A new peer-reviewed analysis in Health Policy OPEN, co-authored by Evidence Action, traces how a decade-old diagnostic finally reached scale, and what it took to get there.
The article's headline finding: where countries adopted the dual HIV/syphilis test, syphilis testing in pregnancy rose sharply, and coordinated global action drove a ten-fold increase in the tests procured over just four years.
Liberia shows what that looked like in practice. There, the share of pregnant women tested for syphilis during antenatal care rose from 9% to 79% between 2017 and 2023. That is an 813% increase, and it narrowed the gap between HIV and syphilis testing from 57 percentage points to 12.
Behind that number is a practical problem. For years, a pregnant woman could walk into an antenatal clinic, be tested for HIV, and walk out without ever being screened for syphilis — an infection that causes more than 700,000 congenital cases worldwide each year, leading to stillbirths, newborn deaths, and lifelong disability. The test existed. The treatment — a single dose of penicillin — existed. What was missing was a way to deliver both, reliably, on the day she came in.
The study credits the dual HIV/syphilis rapid test as the tool that bridged that gap, and details the coordinated effort that carried it from World Health Organization prequalification in 2013 to more than 20 million tests procured in 2024 — a ten-fold increase in four years, now used in 78 countries. A 2021 agreement that brought the test under $1 for the first time was a turning point, and new work has brought it to a record-low price of $0.84.
Evidence Action's contribution to the study was on the ground through Syphilis-Free Start. Working through ministries of health in Liberia, Zambia, and Cameroon, we supported governments to roll out syphilis screening and treatment across antenatal facilities. Rather than pulling health workers away for lengthy trainings, governments led training-of-trainers cascades that could equip a facility's staff in a single afternoon, followed by mentorship and supportive supervision. We paired that with supply chain support so that tests and penicillin stayed on the shelf, and helped integrate dual testing indicators into national data systems so coverage could be tracked and acted on.
The gains were shared, not solo. The study attributes Liberia's progress to government leadership, a successful feasibility pilot, and Global Fund–supported procurement of tests and penicillin, alongside our support.

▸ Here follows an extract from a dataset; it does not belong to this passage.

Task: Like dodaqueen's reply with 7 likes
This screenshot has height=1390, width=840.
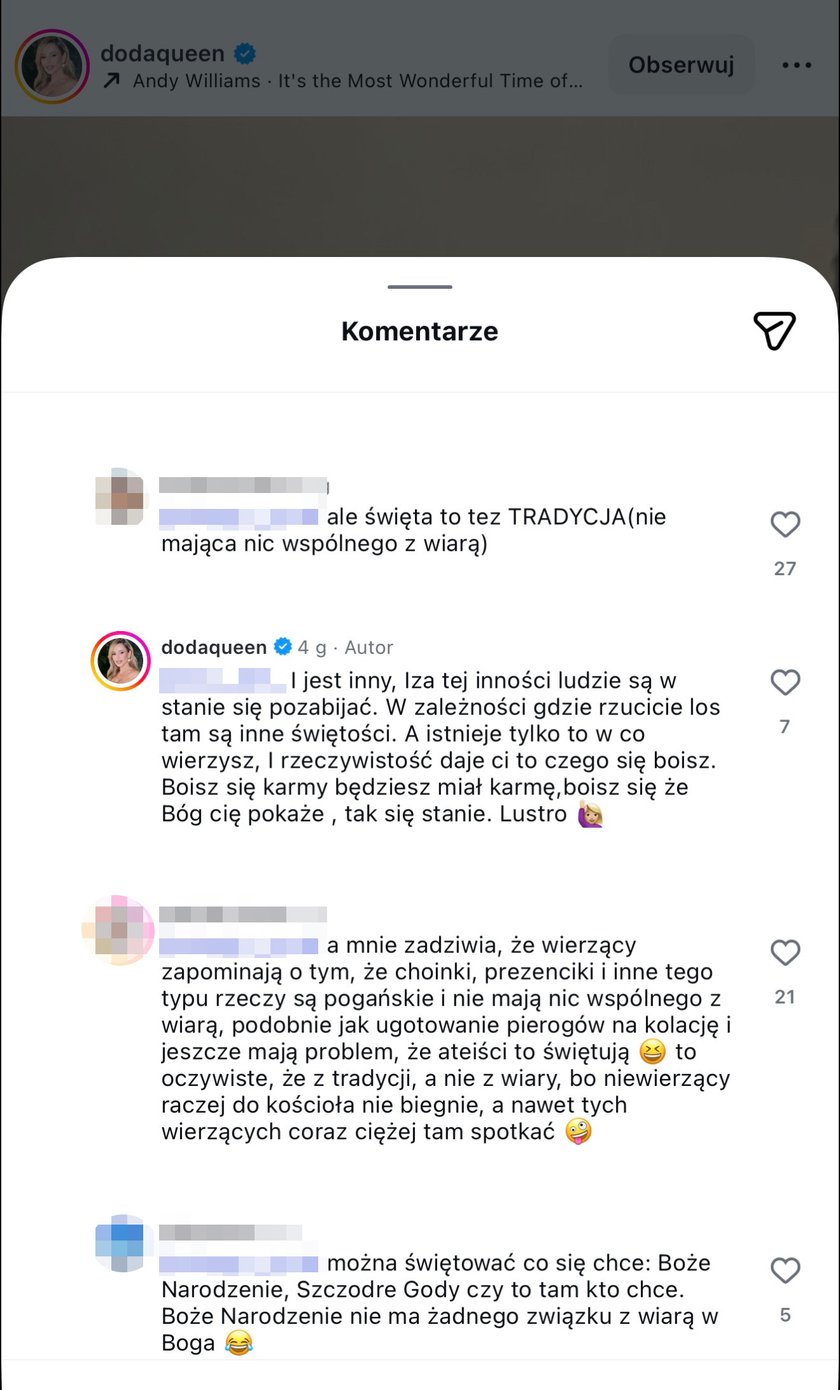Action: 785,682
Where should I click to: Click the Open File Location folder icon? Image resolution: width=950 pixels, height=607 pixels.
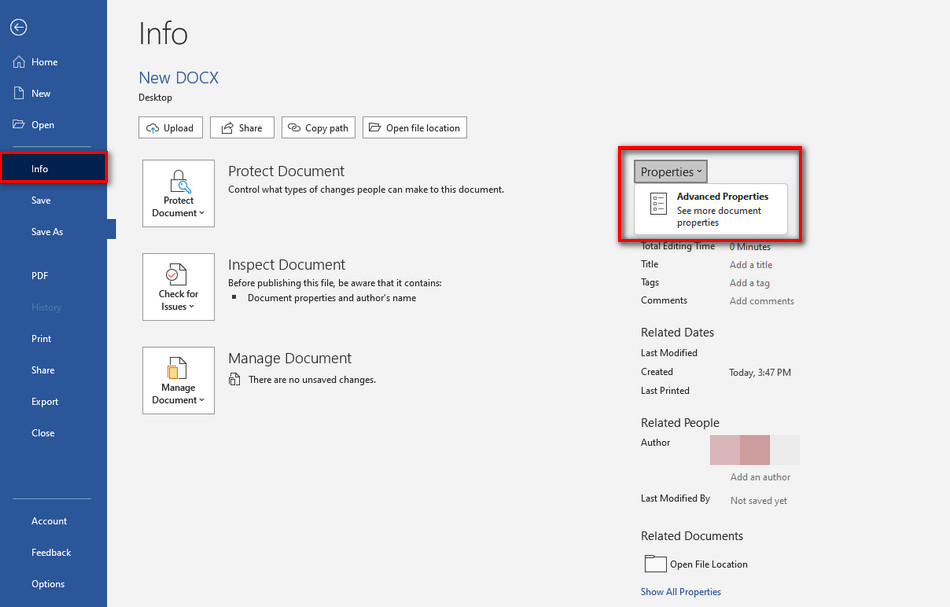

The analysis is also candid about what challenges remains. Syphilis treatment still lags testing — only half of reporting countries met the target for adequately treating syphilis-positive pregnant women in 2023 — and penicillin stockouts and provider hesitation persist. Hepatitis B testing lags further still.
The lesson we take from it is simple: proven tools fail quietly when no one owns their delivery. The dual test worked because evidence, pricing, policy, and country-level execution moved together. That is the model Evidence Action is now applying to the new geographies and the next set of neglected, tractable problems.
Source: Monroe-Wise A, Maman D, Edun O, et al. "Successes and setbacks in dual HIV/syphilis test scale-up strategies: Lessons learned for testing integration in an era of declining resources." Health Policy OPEN 10 (2026) 100172 (open access, CC BY-NC-ND). Anna Konstantinova and Emilie Efronson contributed as Evidence Action co-authors.